*Set of tasks*:
(a) From the K-means clustering page, please reproduce everything from "if centroids of" down to "cluster centers (centroids).".
(b) In the K-means clustering page, what quantity does K-means clustering aim to minimize when partitioning the observations?

*Provided passage*:
□ □ □ □ □ □ □

4 minute read

$K$-Means Clustering

Clustering

Clustering is the process of grouping a set of observations into classes of similar observations. We should consider:

  • High intra-class similarity
  • Low inter-class similarity

Clustering is the most common form of unsupervised learning. Note that is subjective.

image


$K$-means clustering algorithm

$K$-means clustering aims to partition $n$ observations into $K$ clusters in which each observation belongs to the cluster with the nearest mean. $K$-means clustering is one of unsupervised learning algorithms: it creates a labeling of observations with cluster labels. The labels are derived exclusively from the observations. It is described as follows:

For a given set of observations

$\{ \mathbf{x}_i | \mathbf{x}_i = (x_{i1}, ..., x_{ip}), 1 \leq i \leq n \},$


if centroids of $K$ clusters are denoted by $\mathbf{\mu} = { \mathbf{\mu}_1, …, \mathbf{\mu}_k }$, and partitions are denoted by $\mathbf{C} = {C_1, …, C_k }$, then $K$-means clustering aims to partition the $n$ observations into $k (\leq n)$ sets $C_1, …, C_k$ so as to minimize the within-cluster sum of squares (WCSS) (i.e., variance).

Formally, the objective is to find:

$J(\mathbf{C}, \mathbf{\mu}) := \text{argmin}_{\mathbf{C}, \mu} \sum_{i=1}^k \sum_{\mathbf{x}_j \in C_i} || \mathbf{x}_i - \mathbf{\mu}_i ||^2$


$\mathbf{Algorithm.}$ $K$-means clustering algorithm
(1) Let $t = 0$ and start with initial guesses $\mu_{1}^{(0)}, \cdots, \mu_{k}^{(0)}$ for cluster centers (centroids).

□ □ □ □ □ □ □

*Material provided*:
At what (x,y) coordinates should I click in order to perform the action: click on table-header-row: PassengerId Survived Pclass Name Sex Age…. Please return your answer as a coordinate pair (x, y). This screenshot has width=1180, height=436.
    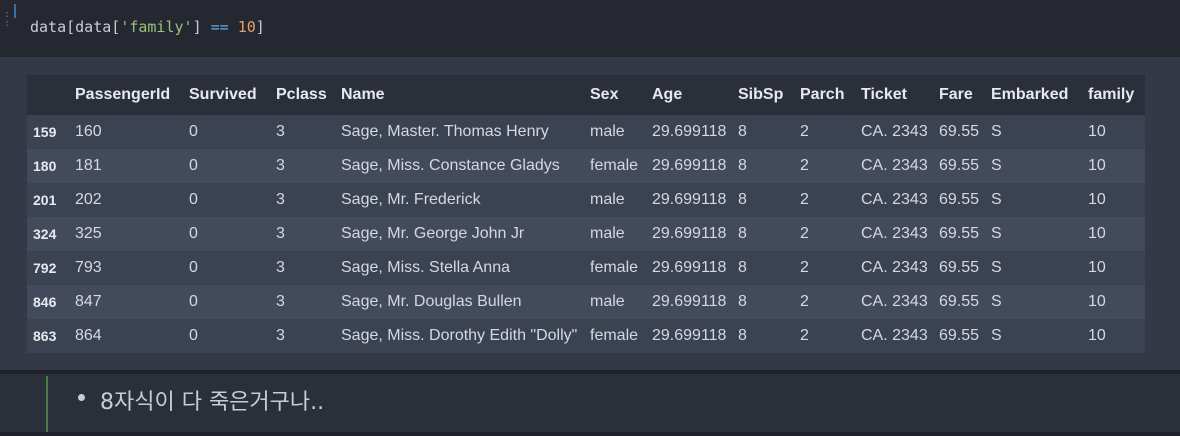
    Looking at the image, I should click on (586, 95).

□ □ □ □ □ □ □

*Solutions*:
(a)
if centroids of $K$ clusters are denoted by $\mathbf{\mu} = { \mathbf{\mu}_1, …, \mathbf{\mu}_k }$, and partitions are denoted by $\mathbf{C} = {C_1, …, C_k }$, then $K$-means clustering aims to partition the $n$ observations into $k (\leq n)$ sets $C_1, …, C_k$ so as to minimize the within-cluster sum of squares (WCSS) (i.e., variance).

Formally, the objective is to find:

$J(\mathbf{C}, \mathbf{\mu}) := \text{argmin}_{\mathbf{C}, \mu} \sum_{i=1}^k \sum_{\mathbf{x}_j \in C_i} || \mathbf{x}_i - \mathbf{\mu}_i ||^2$


$\mathbf{Algorithm.}$ $K$-means clustering algorithm
(1) Let $t = 0$ and start with initial guesses $\mu_{1}^{(0)}, \cdots, \mu_{k}^{(0)}$ for cluster centers (centroids).

(b) The within-cluster sum of squares (WCSS), that is, the variance.